É uma questão de tempo. Duas grandes forças do futebol, Benfica e FC Porto dividem o país em Norte e Sul. Promovido o regionalismo, é só uma questão de tempo até os problemas começarem a aparecer em forma de rixas, suspensões e afins.
A bomba-relógio explode a 28 de Maio de 1933, quando o FC Porto comete a proeza de golear o Benfica por 8-0, na Constituição. É a primeira versão do “Lá em casa mando eu”. E é também a maior vitória de sempre dos dragões em clássicos e com uma equipa de recurso, obrigando o treinador húngaro Joseph Szabo a voltar aos pelados, por lesão de Castro. O problema é depois do jogo. Laurindo Grijó, presidente da Federação Portuguesa de Futebol (FPF) e delegado ao jogo, dirige-se ao balneário do Benfica, cujo ambiente, como já é esperado, é o pior possível. À porta do balneário, pergunta se é “preciso alguma coisa” – ele que não prestara qualquer assistência ao Benfica na visita ao Porto e nem se dera ao trabalhar de comunicar ao clube a mudança da hora do jogo. Há uma intensa troca de insultos entre Grijó e Conceição Afonso, presidente do Benfica, com o primeiro a provocar a equipa do Benfica. O avançado Guedes Gonçalves não demora a responder e agredi-o sem contemplações. Grijó tem de fugir para o campo, mas isso não o impede de continuar a ser pontapeado por todos.
A 4 de Junho, a Direcção da FPF, após reunião extraordinária, suspende os benfiquistas Eugénio Salvador (que seria actor de revista conceituado), Ralf Bailão, Manuel de Oliveira, este com proposta de irradiação, e também Rogério de Sousa, Francisco Albino e Francisco Gatinho por seis meses. Na sequência destes episódios, o FC Porto corta relações com o Benfica. Os dois clubes não se dão até 29 de Dezembro de 1935, altura em que organizam um particular na Constituição para reatar relações.
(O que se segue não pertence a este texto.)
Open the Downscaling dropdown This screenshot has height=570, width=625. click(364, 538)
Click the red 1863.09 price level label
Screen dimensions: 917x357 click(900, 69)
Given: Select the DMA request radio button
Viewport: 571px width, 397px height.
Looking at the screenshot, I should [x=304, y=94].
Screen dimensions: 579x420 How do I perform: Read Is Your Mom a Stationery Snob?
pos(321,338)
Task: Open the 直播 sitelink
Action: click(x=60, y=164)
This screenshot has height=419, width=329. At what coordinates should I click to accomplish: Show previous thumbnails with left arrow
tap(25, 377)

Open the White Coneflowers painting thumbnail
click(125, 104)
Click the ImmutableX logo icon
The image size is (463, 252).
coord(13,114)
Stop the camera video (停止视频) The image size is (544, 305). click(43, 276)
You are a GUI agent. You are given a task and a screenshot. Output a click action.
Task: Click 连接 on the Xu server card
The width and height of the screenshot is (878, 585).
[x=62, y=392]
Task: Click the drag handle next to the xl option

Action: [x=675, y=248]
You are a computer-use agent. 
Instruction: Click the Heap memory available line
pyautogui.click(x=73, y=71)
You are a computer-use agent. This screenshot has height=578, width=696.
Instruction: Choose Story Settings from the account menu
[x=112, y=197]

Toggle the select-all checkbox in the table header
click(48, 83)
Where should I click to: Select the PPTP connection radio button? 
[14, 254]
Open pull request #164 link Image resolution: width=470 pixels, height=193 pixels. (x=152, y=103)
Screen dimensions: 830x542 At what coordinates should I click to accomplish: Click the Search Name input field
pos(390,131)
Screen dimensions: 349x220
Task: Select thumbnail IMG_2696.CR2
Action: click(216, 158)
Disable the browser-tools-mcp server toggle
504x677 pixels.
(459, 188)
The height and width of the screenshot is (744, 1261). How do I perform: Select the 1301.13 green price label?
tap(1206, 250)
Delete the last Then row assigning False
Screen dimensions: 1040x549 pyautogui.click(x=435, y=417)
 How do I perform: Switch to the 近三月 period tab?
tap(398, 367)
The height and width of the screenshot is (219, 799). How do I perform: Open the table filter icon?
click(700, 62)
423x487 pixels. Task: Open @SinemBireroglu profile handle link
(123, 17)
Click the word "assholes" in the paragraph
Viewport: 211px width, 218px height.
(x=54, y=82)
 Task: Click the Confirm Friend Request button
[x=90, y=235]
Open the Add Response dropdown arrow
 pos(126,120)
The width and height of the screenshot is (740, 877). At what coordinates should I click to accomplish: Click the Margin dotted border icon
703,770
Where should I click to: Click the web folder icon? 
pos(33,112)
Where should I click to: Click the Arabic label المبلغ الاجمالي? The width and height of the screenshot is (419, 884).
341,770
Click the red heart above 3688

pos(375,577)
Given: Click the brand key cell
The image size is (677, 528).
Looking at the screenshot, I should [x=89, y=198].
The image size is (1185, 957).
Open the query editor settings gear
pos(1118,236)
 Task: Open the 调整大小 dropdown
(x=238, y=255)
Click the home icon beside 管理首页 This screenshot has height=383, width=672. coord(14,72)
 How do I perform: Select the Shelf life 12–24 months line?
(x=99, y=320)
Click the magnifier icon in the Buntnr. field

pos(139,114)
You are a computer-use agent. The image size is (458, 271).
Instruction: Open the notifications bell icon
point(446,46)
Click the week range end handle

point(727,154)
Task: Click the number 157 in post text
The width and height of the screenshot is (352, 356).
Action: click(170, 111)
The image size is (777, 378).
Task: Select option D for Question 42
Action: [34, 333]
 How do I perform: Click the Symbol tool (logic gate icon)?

A amizade não dura muito. Em 1938, o rastilho reacende-se, quando o Benfica festeja a conquista do título de campeão, fazendo valer a vantagem no confronto directo (3-1 nas Amoreiras, 2-2 no Lima), regra de desempate que merece o repúdio dos portistas. O poder está em Lisboa, queixam-se os nortenhos. O poder está em Lisboa, lá isso é verdade. No apartamento de um casal. Ela, C., é do FCP. “Tenho 26 anos. O Porto sem Pinto da Costa, para mim, não existe. Não vivi os tempos vis e cruéis de domínio dos clubes da capital, quando passar a ponte era uma ameaça temível e ganhar um campeonato em cada cinco era uma grande vitória. Desconheço os Cinco Violinos, nunca vi o Eusébio jogar. A minha avó fala do Pedroto com ternura, o meu avô ainda hoje diz que Cubillas foi o melhor jogador de sempre do Porto. A minha mãe festejou o primeiro campeonato com 19 anos, o meu pai esperou esse tempo todo para ver nas Antas o golo que mudou o futebol português (Ademir, vs. Benfica em 1977-78).”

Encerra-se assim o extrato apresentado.